WHAT IS REQUIRED:
Could you return the lines below exactly, from the first line up to and including the line that holds "2025_K_9745_Kopie_kl_kl (90, 1062)"?
[[ THE INPUT open ]]
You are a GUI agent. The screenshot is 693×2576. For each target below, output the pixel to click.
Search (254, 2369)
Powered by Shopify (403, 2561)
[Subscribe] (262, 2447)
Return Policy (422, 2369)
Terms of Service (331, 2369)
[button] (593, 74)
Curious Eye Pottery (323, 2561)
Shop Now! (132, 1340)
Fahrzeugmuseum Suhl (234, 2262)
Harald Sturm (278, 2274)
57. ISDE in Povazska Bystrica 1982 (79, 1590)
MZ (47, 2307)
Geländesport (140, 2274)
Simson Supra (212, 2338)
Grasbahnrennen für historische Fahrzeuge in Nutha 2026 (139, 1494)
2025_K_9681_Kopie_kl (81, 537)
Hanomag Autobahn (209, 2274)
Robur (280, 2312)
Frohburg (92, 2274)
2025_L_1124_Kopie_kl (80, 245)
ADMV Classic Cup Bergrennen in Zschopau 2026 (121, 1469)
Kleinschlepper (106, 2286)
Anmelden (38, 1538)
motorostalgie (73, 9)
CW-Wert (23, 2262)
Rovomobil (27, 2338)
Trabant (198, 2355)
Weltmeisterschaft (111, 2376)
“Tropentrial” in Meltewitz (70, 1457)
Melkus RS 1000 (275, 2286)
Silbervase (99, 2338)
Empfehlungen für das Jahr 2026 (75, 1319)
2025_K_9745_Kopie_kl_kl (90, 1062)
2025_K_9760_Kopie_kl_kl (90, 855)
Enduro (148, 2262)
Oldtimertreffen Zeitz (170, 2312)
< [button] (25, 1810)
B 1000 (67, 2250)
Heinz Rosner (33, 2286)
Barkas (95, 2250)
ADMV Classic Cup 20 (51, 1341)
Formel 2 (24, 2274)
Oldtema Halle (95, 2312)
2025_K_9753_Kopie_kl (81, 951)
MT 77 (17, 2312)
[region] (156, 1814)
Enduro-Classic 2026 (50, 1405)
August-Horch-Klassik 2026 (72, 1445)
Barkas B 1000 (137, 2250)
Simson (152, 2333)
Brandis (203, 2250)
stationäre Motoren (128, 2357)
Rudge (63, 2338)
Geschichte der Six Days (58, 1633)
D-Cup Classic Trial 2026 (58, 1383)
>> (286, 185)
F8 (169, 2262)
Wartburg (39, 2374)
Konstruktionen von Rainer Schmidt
[[ THE INPUT closed ]]
RESPONSE BOX:
You are a GUI agent. The screenshot is 693×2576. For each target below, output the pixel to click.
Search (254, 2369)
Powered by Shopify (403, 2561)
[Subscribe] (262, 2447)
Return Policy (422, 2369)
Terms of Service (331, 2369)
[button] (593, 74)
Curious Eye Pottery (323, 2561)
Shop Now! (132, 1340)
Fahrzeugmuseum Suhl (234, 2262)
Harald Sturm (278, 2274)
57. ISDE in Povazska Bystrica 1982 (79, 1590)
MZ (47, 2307)
Geländesport (140, 2274)
Simson Supra (212, 2338)
Grasbahnrennen für historische Fahrzeuge in Nutha 2026 (139, 1494)
2025_K_9681_Kopie_kl (81, 537)
Hanomag Autobahn (209, 2274)
Robur (280, 2312)
Frohburg (92, 2274)
2025_L_1124_Kopie_kl (80, 245)
ADMV Classic Cup Bergrennen in Zschopau 2026 (121, 1469)
Kleinschlepper (106, 2286)
Anmelden (38, 1538)
motorostalgie (73, 9)
CW-Wert (23, 2262)
Rovomobil (27, 2338)
Trabant (198, 2355)
Weltmeisterschaft (111, 2376)
“Tropentrial” in Meltewitz (70, 1457)
Melkus RS 1000 (275, 2286)
Silbervase (99, 2338)
Empfehlungen für das Jahr 2026 (75, 1319)
2025_K_9745_Kopie_kl_kl (90, 1062)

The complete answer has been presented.